This article first appeared in Resort News, March 2025 Edition
With climate events becoming more extreme and more frequent, the question of how to handle insurance in strata schemes has never been more in need of a firm answer.
Far North Queensland has been on the receiving end of record rainfall this summer, and the wildfires that whipped through Los Angeles in the USA provided sobering viewing on the news programs. Brisbane has also just seen its first cyclone in 50 years, bringing with it the more common SEQ experience of flooding.
Insurers are now making the call that they will not offer coverage in some regions. They have determined that the risk (and cost) is just too high.
So where does that leave strata schemes in regions such as FNQ where flooding and storm damage have become more commonplace?
Schemes are obliged to have insurance to cover common property and scheme assets against possible disasters such as storm and water damage.
The BCCM insurance fact sheet notes: “flood insurance is not always included in a standard insurance policy. In flood-prone areas, in order to satisfy the requirement that it obtains coverage to the greatest practicable extent, a body corporate may need to investigate whether it can obtain additional coverage for damage caused by flooding.”
That seems to leave schemes with little choice. They have to go cap-in-hand to an insurer and negotiate bespoke flood coverage – probably from offshore somewhere – which is likely to cost well above market rates for similar schemes in less risk-prone areas.
At first glance, this seems a textbook case of market failure and thus a case for government to step in and provide some level of insurance coverage or premium subsidy so strata schemes can meet their insurance obligations.
However, as with most things in life, it is not so straight forward.
The market for flood insurance hasn’t so much failed, as run screaming from the room.
For government to step in and simply offer flood cover for all schemes in flood-prone areas risks providing inefficient signals to the property market — what is known as “moral hazard”.
Put simply, moral hazard is the potential for risky behaviour to increase when an individual knows the potential cost of that behaviour has been mitigated, such as through insurance.
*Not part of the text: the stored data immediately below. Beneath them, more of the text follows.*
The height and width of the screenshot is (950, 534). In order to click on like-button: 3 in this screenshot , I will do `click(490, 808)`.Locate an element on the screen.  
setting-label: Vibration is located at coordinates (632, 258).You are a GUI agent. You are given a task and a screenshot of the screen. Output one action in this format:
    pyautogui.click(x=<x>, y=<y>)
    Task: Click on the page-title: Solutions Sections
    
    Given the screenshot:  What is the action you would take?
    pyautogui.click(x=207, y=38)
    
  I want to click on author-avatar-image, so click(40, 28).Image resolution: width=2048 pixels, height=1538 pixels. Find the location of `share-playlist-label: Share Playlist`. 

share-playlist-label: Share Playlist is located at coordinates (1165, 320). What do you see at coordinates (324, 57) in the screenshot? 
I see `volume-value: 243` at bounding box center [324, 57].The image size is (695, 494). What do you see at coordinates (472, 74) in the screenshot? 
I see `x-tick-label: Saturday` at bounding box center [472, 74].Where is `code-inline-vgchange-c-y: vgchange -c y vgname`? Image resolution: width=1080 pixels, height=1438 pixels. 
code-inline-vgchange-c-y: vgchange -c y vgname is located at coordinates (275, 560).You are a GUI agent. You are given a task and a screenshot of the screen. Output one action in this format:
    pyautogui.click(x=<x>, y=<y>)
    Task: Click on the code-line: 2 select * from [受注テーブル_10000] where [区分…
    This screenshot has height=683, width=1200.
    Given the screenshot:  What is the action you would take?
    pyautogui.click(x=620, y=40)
A hire car with full coverage will be driven with less care than one with basic or no coverage.
In the case of property, the market signal from the commercial insurers that a particular region should not be developed because of flood risk would be lessened by the government promising to cover the risk.
Building on flood plains has been an indulgence that Australia can no longer continue to afford.
Self-insurance simply isn’t possible for strata in Queensland. Even if it was, how do you think banks would look at the prospect of not having insurance on properties they have lent against? Not favourably, is the simple answer! And when banks don’t want to lend, it invariably leads to lower prices because buyers cannot borrow money to purchase.
A recent report by analysts from Climate Valuation found about one in 20 homes in Australia are currently either uninsurable or unaffordable to insure. That figure was likely to increase to one in 10 within the next decade, the report found.
None of which makes for comforting reading for anyone needing to find affordable flood insurance for their scheme.
Indeed, an Insurance Council of Australia factsheet about strata insurance from late 2024 is upfront that worsening extreme weather is a key driver of rising premiums.
And the ICA makes this blunt statement: “Where cost for repairs or rebuild are not (fully) covered by insurance, these will need to be paid by an owners corporation’s accumulated funds.”
There is clearly a role for government in this situation, but straight underwriting or subsidies are unlikely to be the full answer. What it needs is leadership to bring about a solution that includes property owners, insurers, and all levels of government.
New Zealand’s Natural Hazards Commission – formerly the Earthquake Commission – could be a model to consider. Because ignoring the problem and hoping it will go away is far too risky.